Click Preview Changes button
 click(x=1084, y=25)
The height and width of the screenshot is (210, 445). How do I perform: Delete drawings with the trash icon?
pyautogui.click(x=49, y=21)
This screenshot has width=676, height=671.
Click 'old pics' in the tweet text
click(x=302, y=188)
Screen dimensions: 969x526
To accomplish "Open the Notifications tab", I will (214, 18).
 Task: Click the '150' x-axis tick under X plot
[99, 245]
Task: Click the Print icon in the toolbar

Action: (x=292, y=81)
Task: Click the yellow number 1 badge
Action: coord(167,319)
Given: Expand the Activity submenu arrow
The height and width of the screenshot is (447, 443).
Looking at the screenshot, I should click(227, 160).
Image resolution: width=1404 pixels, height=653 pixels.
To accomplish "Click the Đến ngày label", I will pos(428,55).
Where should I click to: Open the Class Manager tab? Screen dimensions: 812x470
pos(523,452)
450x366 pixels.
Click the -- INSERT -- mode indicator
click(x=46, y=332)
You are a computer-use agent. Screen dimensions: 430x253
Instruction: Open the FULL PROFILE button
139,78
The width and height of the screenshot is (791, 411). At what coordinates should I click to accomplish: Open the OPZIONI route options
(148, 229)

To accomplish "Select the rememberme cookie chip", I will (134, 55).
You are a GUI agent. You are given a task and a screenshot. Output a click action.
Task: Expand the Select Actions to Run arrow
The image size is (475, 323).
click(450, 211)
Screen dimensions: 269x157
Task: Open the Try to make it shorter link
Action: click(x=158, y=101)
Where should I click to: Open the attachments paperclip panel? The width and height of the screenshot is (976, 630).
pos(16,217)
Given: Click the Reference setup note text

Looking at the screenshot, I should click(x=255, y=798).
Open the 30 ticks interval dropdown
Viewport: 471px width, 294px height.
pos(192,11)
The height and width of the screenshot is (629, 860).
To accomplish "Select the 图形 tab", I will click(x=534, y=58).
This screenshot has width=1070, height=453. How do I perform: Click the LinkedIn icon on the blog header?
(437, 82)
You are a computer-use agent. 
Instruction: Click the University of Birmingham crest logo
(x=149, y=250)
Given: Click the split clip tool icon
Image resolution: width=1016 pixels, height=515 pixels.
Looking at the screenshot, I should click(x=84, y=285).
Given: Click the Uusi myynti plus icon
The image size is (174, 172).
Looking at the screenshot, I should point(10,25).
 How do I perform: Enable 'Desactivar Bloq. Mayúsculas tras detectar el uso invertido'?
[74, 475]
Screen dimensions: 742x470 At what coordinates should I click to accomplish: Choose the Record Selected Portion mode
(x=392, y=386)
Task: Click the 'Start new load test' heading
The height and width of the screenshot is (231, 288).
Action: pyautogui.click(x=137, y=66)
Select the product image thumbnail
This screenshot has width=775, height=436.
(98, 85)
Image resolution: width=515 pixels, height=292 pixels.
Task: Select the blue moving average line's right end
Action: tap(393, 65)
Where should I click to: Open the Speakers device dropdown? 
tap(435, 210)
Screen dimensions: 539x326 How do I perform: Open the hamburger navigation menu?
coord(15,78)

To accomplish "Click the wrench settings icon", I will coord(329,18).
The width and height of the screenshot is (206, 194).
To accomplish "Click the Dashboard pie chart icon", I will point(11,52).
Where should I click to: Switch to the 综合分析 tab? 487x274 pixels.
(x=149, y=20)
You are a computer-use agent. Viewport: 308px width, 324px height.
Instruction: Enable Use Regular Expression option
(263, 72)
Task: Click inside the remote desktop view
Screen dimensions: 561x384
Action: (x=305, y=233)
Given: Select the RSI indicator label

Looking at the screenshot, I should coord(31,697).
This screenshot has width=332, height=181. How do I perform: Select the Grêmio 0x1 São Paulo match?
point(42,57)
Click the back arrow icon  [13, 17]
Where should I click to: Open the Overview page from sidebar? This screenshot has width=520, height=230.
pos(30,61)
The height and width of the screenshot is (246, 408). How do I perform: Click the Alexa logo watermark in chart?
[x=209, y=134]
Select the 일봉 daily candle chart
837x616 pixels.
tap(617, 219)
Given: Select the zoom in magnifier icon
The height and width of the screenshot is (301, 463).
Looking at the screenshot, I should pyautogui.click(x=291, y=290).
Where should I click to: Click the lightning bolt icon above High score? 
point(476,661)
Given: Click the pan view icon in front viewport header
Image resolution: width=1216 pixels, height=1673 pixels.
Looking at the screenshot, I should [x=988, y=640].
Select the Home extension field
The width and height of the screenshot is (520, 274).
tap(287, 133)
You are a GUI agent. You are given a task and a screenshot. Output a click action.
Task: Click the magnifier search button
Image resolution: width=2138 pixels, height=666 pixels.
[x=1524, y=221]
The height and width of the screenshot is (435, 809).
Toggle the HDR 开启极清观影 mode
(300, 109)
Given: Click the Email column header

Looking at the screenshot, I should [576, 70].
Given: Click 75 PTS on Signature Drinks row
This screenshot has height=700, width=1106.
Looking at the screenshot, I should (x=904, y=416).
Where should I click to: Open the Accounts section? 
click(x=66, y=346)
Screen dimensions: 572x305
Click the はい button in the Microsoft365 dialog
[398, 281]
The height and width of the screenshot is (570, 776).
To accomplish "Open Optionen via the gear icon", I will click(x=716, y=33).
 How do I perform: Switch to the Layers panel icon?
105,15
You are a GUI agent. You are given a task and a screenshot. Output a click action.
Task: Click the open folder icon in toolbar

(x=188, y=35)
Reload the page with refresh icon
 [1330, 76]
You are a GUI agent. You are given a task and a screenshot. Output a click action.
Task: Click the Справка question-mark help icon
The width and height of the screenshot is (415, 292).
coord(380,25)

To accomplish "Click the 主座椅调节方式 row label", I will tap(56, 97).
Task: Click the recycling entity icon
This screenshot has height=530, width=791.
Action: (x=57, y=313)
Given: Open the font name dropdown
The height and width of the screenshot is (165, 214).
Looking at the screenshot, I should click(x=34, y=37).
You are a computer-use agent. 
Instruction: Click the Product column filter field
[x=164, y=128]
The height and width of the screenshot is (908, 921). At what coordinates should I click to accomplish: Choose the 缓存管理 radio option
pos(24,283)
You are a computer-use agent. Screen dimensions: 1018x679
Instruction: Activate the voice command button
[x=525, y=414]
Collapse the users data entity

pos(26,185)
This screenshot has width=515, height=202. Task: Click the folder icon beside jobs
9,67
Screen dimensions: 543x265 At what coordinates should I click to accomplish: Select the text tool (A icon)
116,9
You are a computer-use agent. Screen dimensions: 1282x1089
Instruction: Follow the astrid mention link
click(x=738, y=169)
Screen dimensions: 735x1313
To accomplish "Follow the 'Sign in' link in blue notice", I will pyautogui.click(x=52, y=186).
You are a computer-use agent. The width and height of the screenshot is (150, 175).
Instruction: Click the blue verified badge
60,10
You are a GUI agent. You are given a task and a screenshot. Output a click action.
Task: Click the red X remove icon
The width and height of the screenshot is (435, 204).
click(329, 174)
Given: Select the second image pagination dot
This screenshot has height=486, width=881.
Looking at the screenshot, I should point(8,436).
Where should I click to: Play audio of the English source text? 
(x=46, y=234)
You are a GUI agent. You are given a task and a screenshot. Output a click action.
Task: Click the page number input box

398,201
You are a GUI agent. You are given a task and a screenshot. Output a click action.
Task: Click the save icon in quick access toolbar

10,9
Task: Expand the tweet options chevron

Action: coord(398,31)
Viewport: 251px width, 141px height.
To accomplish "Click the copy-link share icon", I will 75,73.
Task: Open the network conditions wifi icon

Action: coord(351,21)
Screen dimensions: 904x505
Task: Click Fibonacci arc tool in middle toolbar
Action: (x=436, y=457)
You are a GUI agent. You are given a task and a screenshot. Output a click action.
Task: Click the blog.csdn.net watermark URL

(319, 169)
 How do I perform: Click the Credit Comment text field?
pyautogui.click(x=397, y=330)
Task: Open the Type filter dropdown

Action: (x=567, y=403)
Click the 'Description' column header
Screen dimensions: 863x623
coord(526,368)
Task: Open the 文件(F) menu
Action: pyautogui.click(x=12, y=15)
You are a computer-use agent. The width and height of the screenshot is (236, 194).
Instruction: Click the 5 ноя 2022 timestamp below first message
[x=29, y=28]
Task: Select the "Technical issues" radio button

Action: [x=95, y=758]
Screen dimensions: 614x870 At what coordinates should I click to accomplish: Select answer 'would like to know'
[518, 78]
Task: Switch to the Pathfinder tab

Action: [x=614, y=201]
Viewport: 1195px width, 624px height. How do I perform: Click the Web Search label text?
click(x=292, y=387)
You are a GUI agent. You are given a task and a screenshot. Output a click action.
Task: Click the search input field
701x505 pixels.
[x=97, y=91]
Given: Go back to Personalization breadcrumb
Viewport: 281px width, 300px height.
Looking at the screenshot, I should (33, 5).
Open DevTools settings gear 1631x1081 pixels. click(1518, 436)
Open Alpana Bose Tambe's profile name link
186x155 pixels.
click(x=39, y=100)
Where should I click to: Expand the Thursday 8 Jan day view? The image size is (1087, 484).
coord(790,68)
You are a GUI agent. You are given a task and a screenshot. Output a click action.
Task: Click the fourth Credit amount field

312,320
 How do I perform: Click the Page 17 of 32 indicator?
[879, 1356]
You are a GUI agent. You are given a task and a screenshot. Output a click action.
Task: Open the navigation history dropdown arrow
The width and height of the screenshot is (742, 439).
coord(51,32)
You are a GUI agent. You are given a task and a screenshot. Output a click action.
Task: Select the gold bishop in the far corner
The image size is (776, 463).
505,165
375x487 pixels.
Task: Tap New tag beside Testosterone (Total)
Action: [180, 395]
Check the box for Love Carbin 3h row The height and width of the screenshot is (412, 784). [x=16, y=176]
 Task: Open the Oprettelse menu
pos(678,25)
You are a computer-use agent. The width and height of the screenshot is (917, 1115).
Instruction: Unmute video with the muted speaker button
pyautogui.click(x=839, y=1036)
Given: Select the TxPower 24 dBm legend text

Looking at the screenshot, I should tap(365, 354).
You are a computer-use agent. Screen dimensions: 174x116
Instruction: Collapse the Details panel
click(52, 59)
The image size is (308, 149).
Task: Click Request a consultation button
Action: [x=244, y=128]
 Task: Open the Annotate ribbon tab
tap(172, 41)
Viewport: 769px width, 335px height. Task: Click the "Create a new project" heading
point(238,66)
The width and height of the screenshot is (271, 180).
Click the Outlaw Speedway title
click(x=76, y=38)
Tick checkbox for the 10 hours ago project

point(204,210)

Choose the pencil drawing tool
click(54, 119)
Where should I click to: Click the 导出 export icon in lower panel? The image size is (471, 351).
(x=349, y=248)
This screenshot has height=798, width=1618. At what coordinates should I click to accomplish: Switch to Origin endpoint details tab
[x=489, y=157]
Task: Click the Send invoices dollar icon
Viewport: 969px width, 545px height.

++++++

» WHAT IS BEING ASKED
Your job is to copy out every line from the records above that has the word "settings".

» OUTPUT FOR THIS TASK
To accomplish "Click the wrench settings icon", I will coord(329,18).
Open DevTools settings gear 1631x1081 pixels. click(1518, 436)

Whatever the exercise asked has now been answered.